Jones, however, said he thinks it would be very unlikely that a
government investigation would be hindered by encryption.
"They seem to be willing to throw away the privacy rights of 30 million
Canadians and to jeopardize the the financial viability and security of
any Canadian business that wants to engage in electronic commerce. It
doesn't seem like a fair trade-off."
Privacy infringement would not be the only thing organizations would
have to deal with in such changes were introduced, according to Munson.
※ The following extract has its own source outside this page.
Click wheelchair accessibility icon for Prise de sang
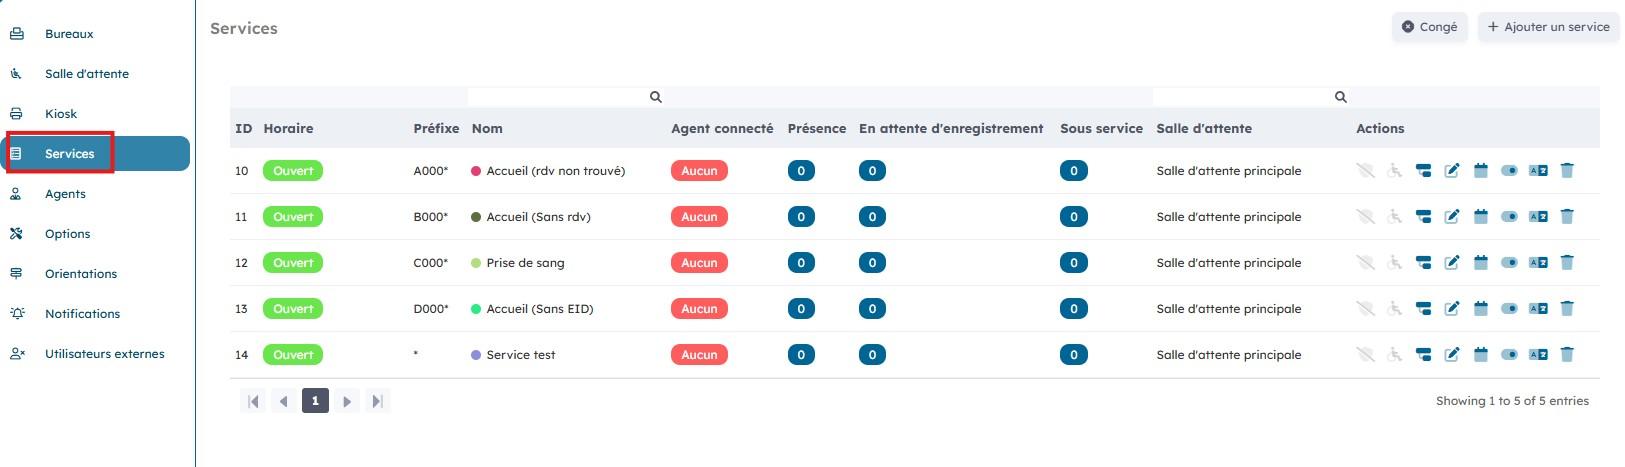pos(1395,263)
"Business would always be concerned about the red tape involved. Are
there forms to be filled out, are there inspectors coming around, how
often are they to be filled out?" he said.
While a policy that would allow such openness in terms of government
access to coporate data sounds "Big-Brotherish" to Munson, it also
sounds like a bad idea for the Canadian economy as a whole.
"(It would be) a turn-off for international business, and a good reason
for anybody not to setup a business here, because that sort of a law
would be in place here and doubtless would not be setup in other
countries."
Kossmann advised anyone concerned to offer their opinion to Ottawa.